Whether or not the specific actions undertaken by the TSP (which are in contravention to US federal statute) are constitutional can't be analyzed without resort to facts, and those facts aren't (and likely won't be) made public.
Rather than analyze all the reasons why a suit would probably fail, how about we pass the immunity, get the surveillance, and save the legal analysis for elsewhere.
“...a nasty little bit of backhanded democrat treason”
Yes it is and notice how their olive branch will encourage even more leaks as they would allow God alone knows who to have a look at classified documents. I hate those people.
If Congress wants to provide a surveillance environment free from the risk of civil suits, it should repeal the laws that enable those suits.
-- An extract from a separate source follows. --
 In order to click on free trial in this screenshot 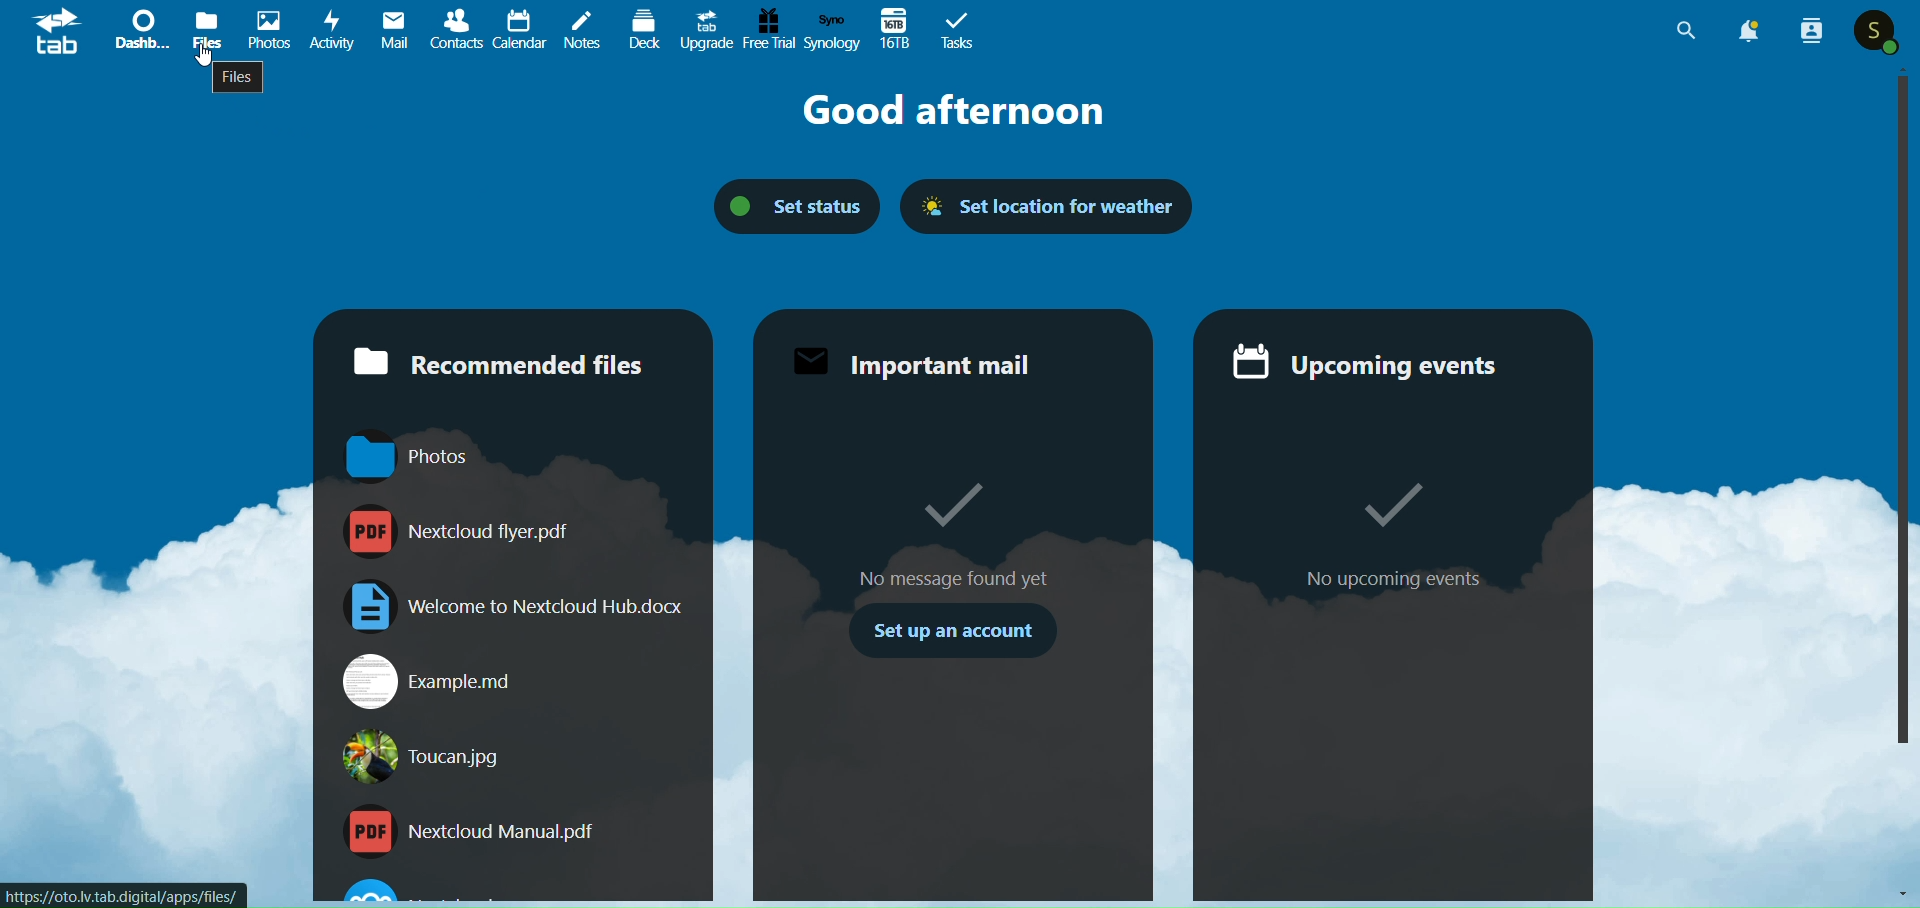, I will do `click(769, 31)`. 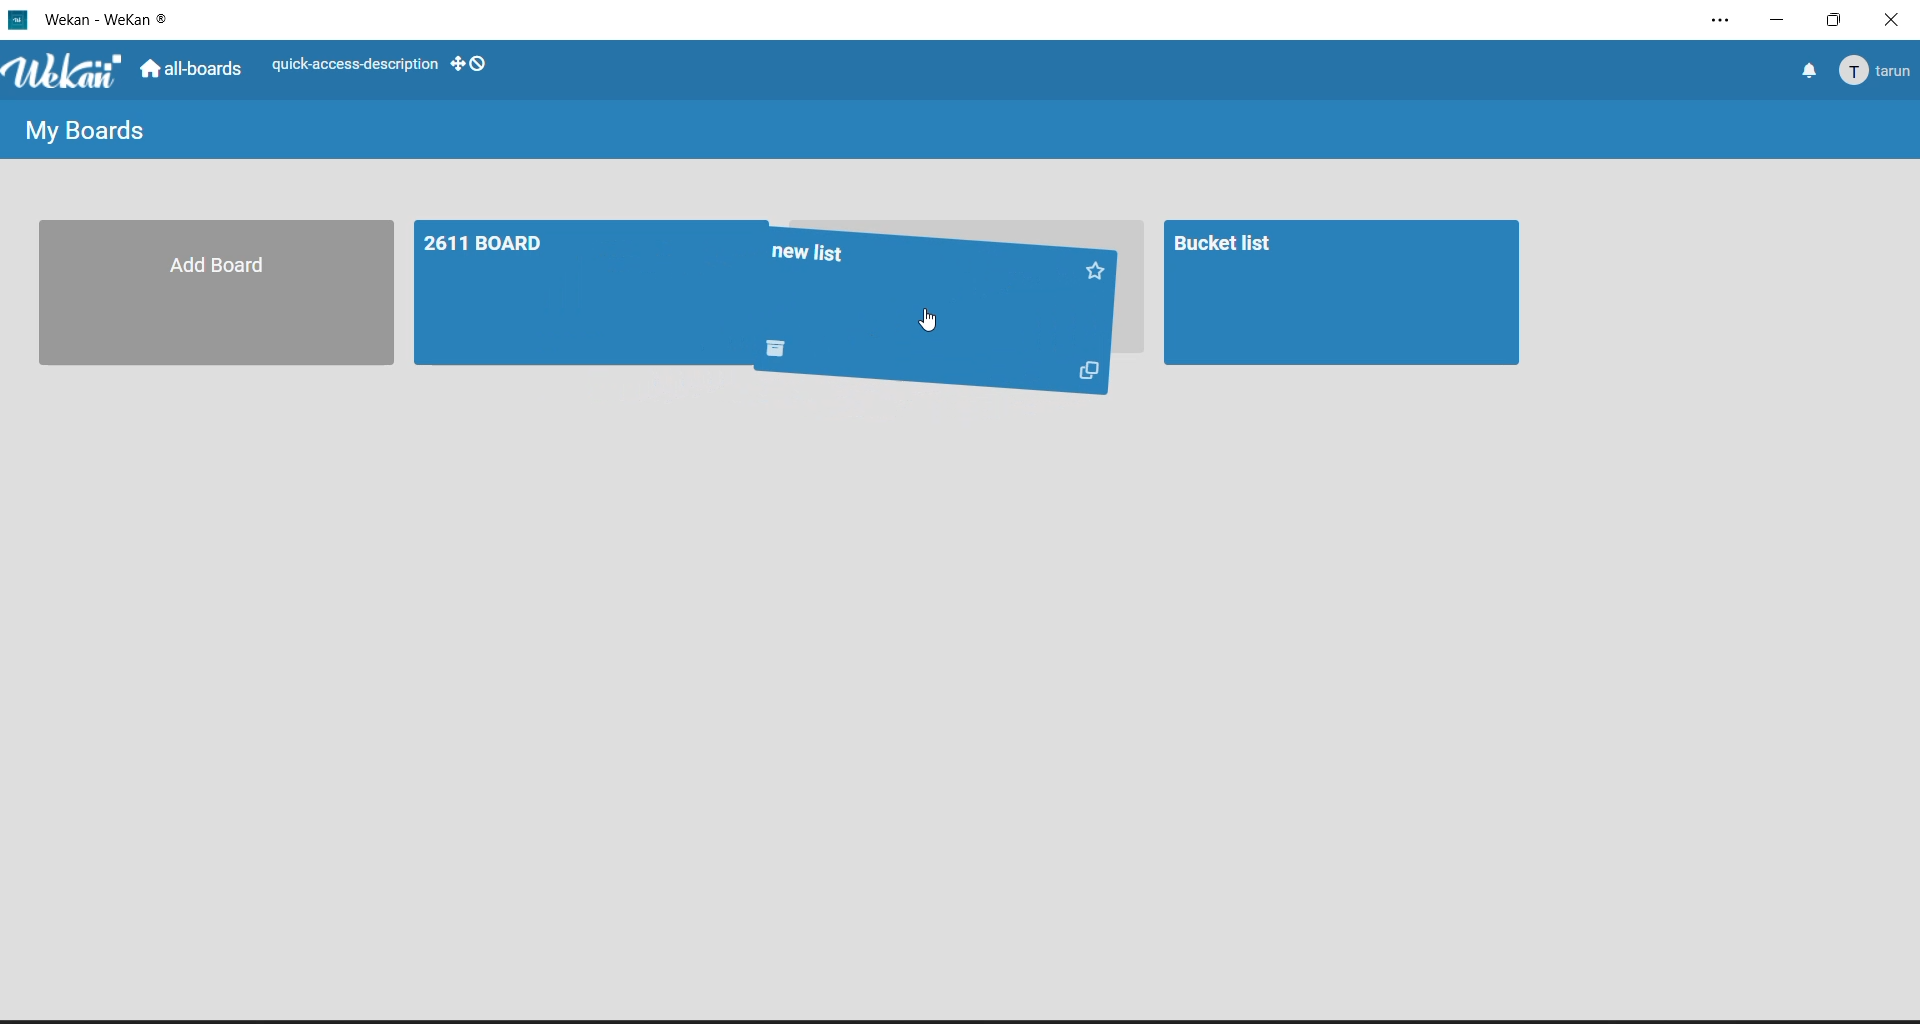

No such repeal has been suggested by either the administration or the Republicans in Congress. Yet civil suits relating to surveillance ALL have the risk of disclosing government secrets. So why have a statute that give a right to sue?
But what prompted me to post at all was your comment:
The telecom companies did nothing more than provide assistance in accordance with a law passed by Congress.
I wonder if your conclusion would change if that assertion was false. I happen to believe that it is a false assertion, but I certain have no interest in disabusing you of holding otherwise. Still, I don't think it's an unfair "hypothetical" to those who believe that 100% of the government's surveillance has been conducted in accordance with a law passed by Congress.
If the telecom companies broke a law passed by Congress, do you still think it's appropriate to "pass the immunity and save the legal analysis for elsewhere?"
Locked in a standoff with the White House, House Democrats on Tuesday maintained their refusal to shield from civil lawsuits telecommunications companies that helped the government eavesdrop on their customers without a secret court's permission. But they offered the companies an olive branch: the chance to use classified government documents to defend themselves in court... The House bill also would create a bipartisan commission, modeled after the 9/11 Commission, to investigate the Bush administration's secret wiretapping program. The legislation drew swift criticism from congressional Republicans and from Attorney General Michael Mukasey and National Intelligence Director Mike McConnell, who said it fails to fix problems with the 30-year-old Foreign Intelligence Surveillance Act that Congress is trying to update. They also said any bill that does not provide telecom immunity is unacceptable to the Bush administration.